Joëlle, qui n’avait pas supporté le sourire de son époux, écope de deux ans de prison avec sursis.

Joëlle et Michel, deux habitants d’Estinnes, ont vécu ensemble durant 36 ans avec le poids d’un lourd secret : Michel ne voulait pas d’enfants et a poussé sa femme à avorter à deux reprises. Meurtrie dans sa chair et son âme, Joëlle ne l’a pas supporté et sombré dans une profonde dépression.

Cette rancœur noyée dans l’alcool a fait péricliter le couple et il n’était pas rare que la police intervienne pour mettre fin à des disputes homériques. Mais le 12 décembre 2012, c’est Joëlle qui a appelé les forces de l’ordre. "J’ai planté mon mari", leur a-t-elle signalé.

Effectivement, à l’arrivée des inspecteurs, Michel tentait de compresser une plaie au flanc avec un gant de toilette, tout en fumant une cigarette. L’homme ne voulait pas porter plainte contre son épouse, qui avait bu quelques whiskies ce matin-là.

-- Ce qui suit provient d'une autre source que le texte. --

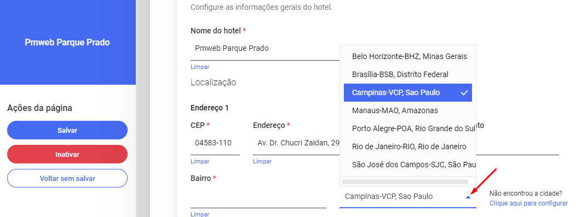Click the checkmark on the selected Campinas option
The width and height of the screenshot is (581, 217).
click(464, 93)
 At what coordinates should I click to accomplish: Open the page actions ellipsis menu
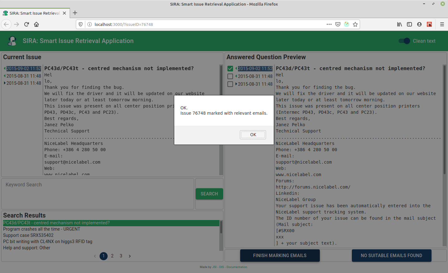click(x=329, y=24)
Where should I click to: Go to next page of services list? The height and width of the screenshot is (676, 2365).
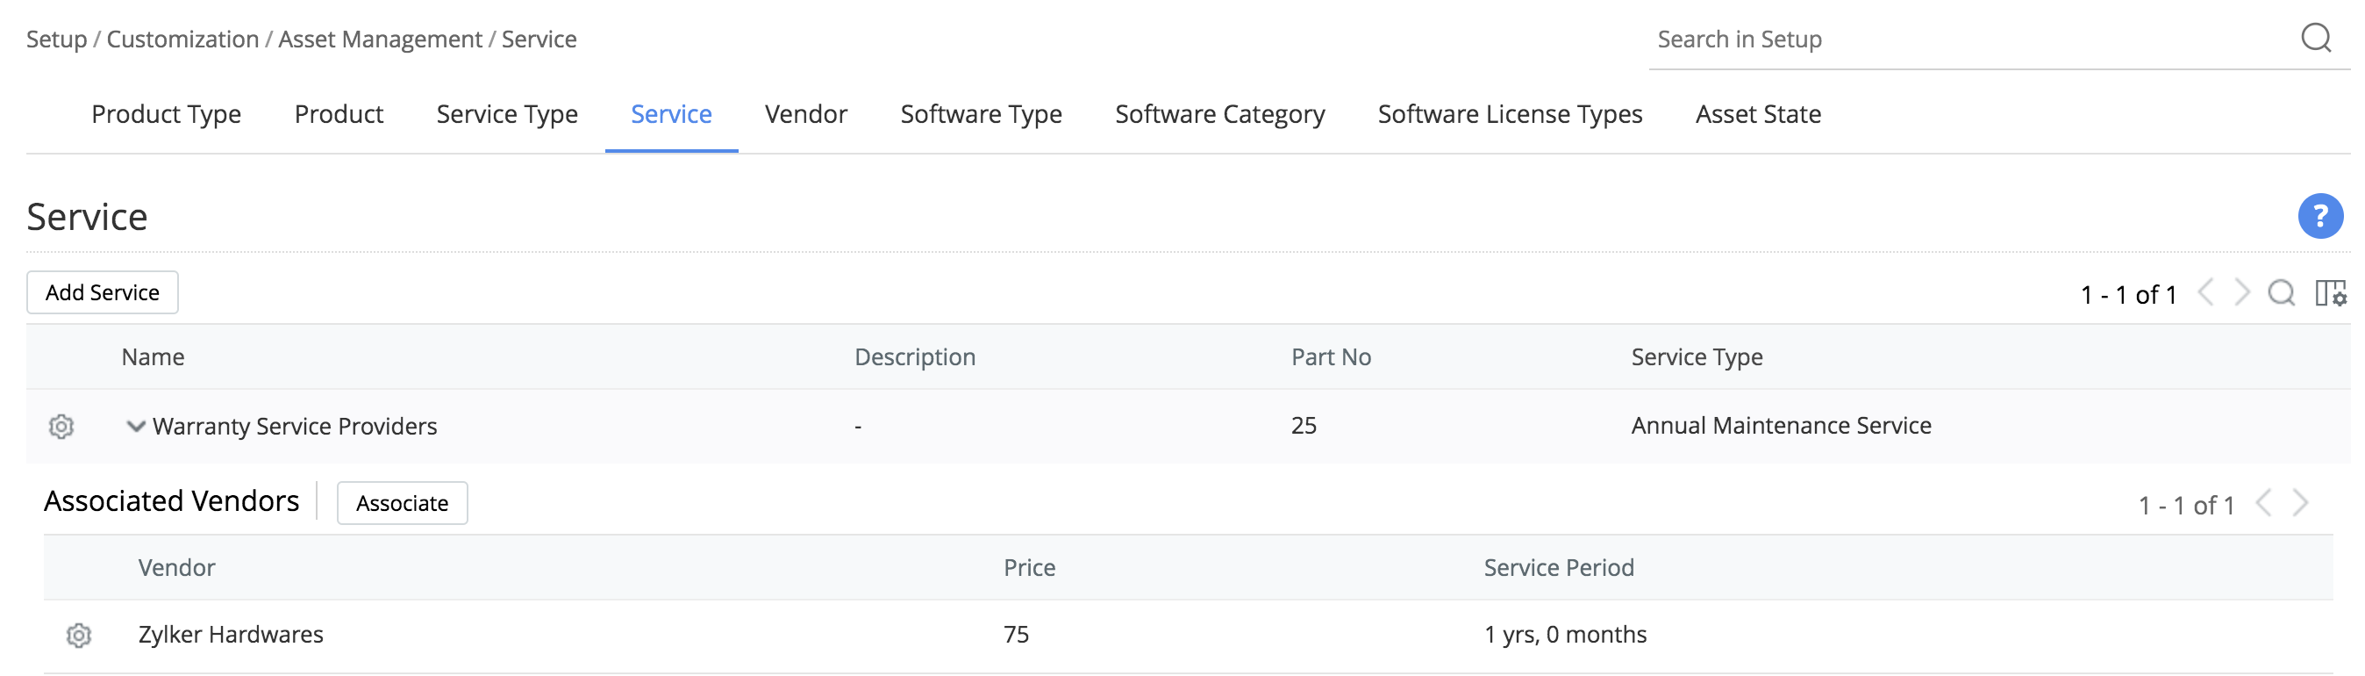2243,293
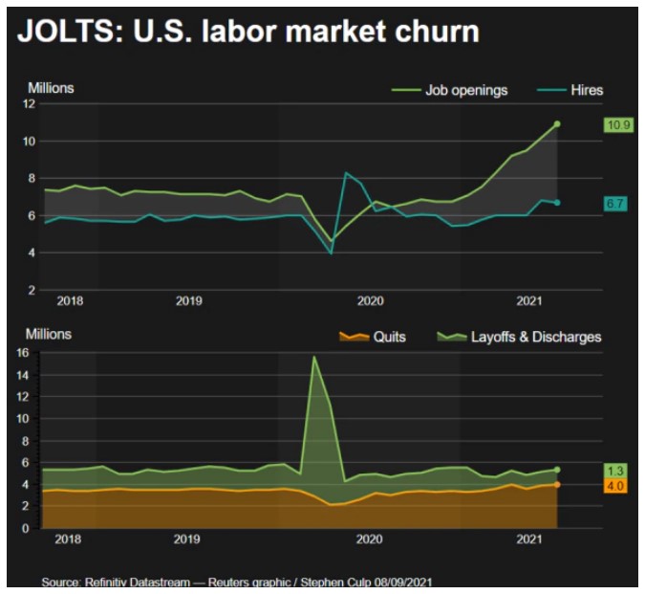Click 2019 on the bottom chart axis

[x=188, y=539]
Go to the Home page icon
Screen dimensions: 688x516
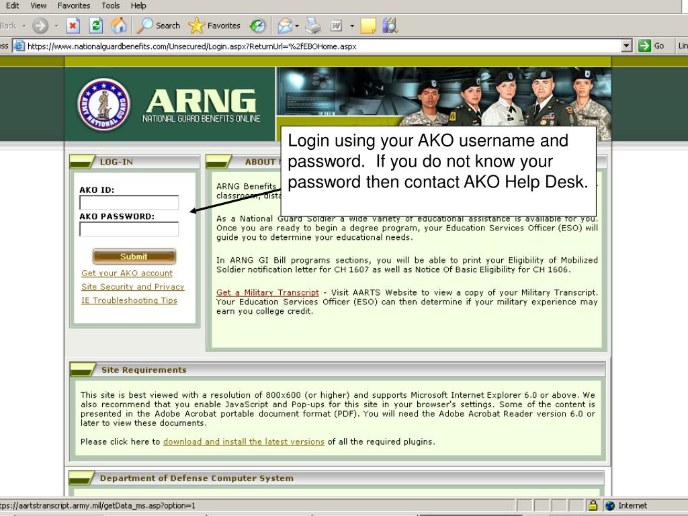coord(118,26)

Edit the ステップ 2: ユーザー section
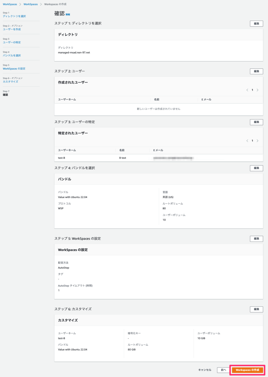pyautogui.click(x=256, y=71)
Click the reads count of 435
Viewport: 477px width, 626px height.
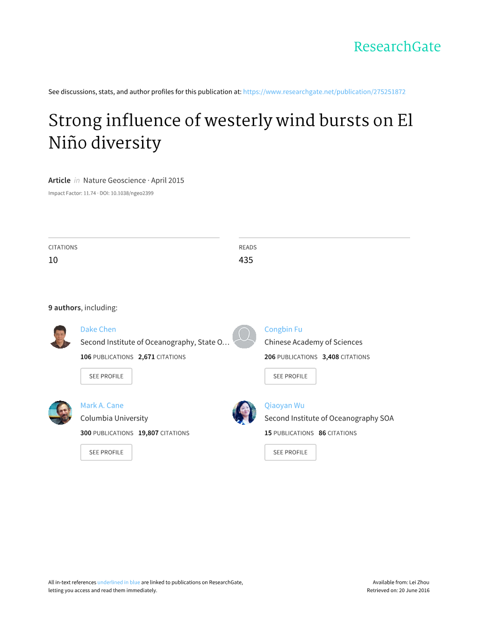(x=246, y=260)
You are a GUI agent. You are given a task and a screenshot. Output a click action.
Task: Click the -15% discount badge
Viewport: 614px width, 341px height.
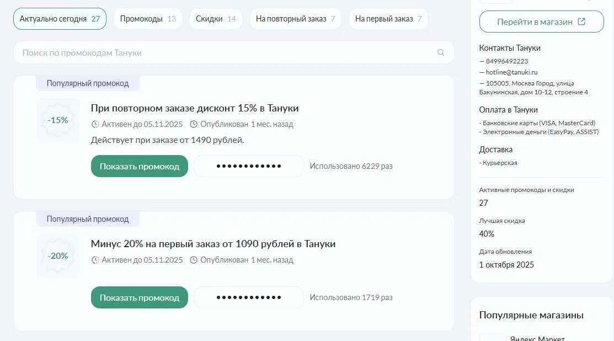coord(58,120)
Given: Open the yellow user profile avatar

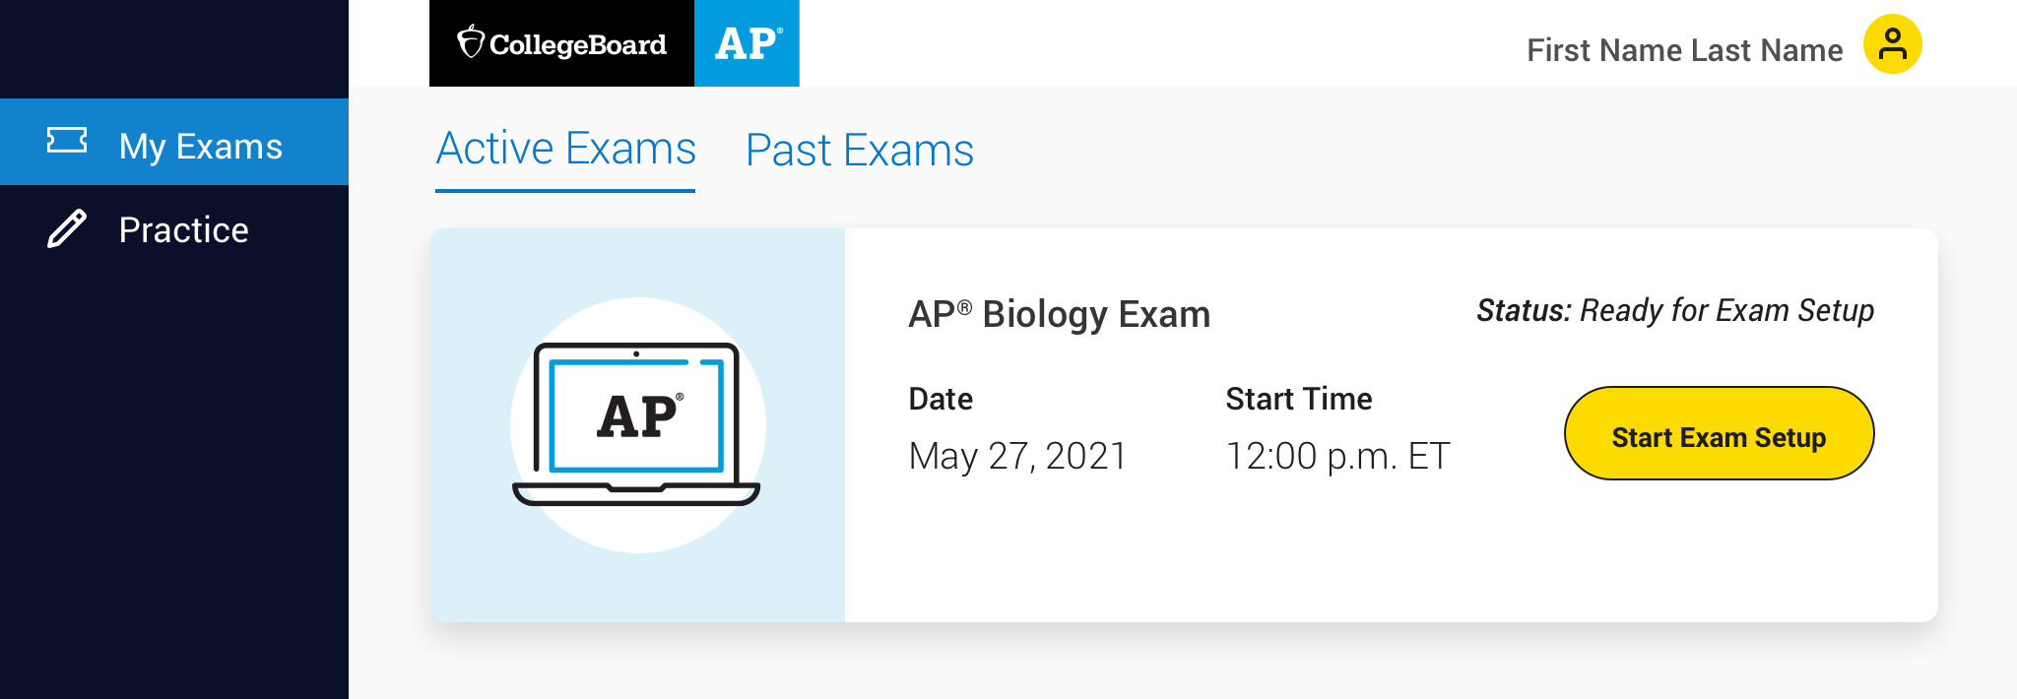Looking at the screenshot, I should pyautogui.click(x=1892, y=44).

Mais la machine judiciaire était lancée, ce qui a amené le juge d’instruction à inculper la quinquagénaire de tentative de meurtre. Aujourd’hui, le couple est brisé et chacun vit de son côté. Michel ne garde pourtant pas ombrage de ce coup de couteau qui lui a perforé le poumon et manqué de le tuer. "Je regrette ce qui est arrivé. J’aurais dû voir qu’elle était en détresse et agir autrement", a-t-il déclaré lors de la dernière audience du tribunal correctionnel de Charleroi, refusant de se constituer partie civile. "Je n’ai pas voulu le tuer, mais juste lui faire peur", a ajouté Joëlle.

Mais pour le parquet, l’intention homicide était bien réelle : un couteau de 27 centimètres a été utilisé et le coup aurait pu être fatal. "Aux policiers, la prévenue a déclaré qu’il ne fallait pas appeler l’ambulance. Qu’il pouvait crever pour le mal qu’il lui avait fait", avait ainsi précisé la substitute Dutrifoy avant de requérir une peine de quatre ans de prison, avec sursis vu l’absence d’antécédents de la prévenue.

Me Stampetta, conseil de Joëlle, avait quant à elle contesté l’intention homicide et réclamé une requalification des faits en coups et blessures volontaires. Ce qu’elle a d’ailleurs obtenu ce lundi. Joëlle a finalement écopé de deux ans de prison avec sursis.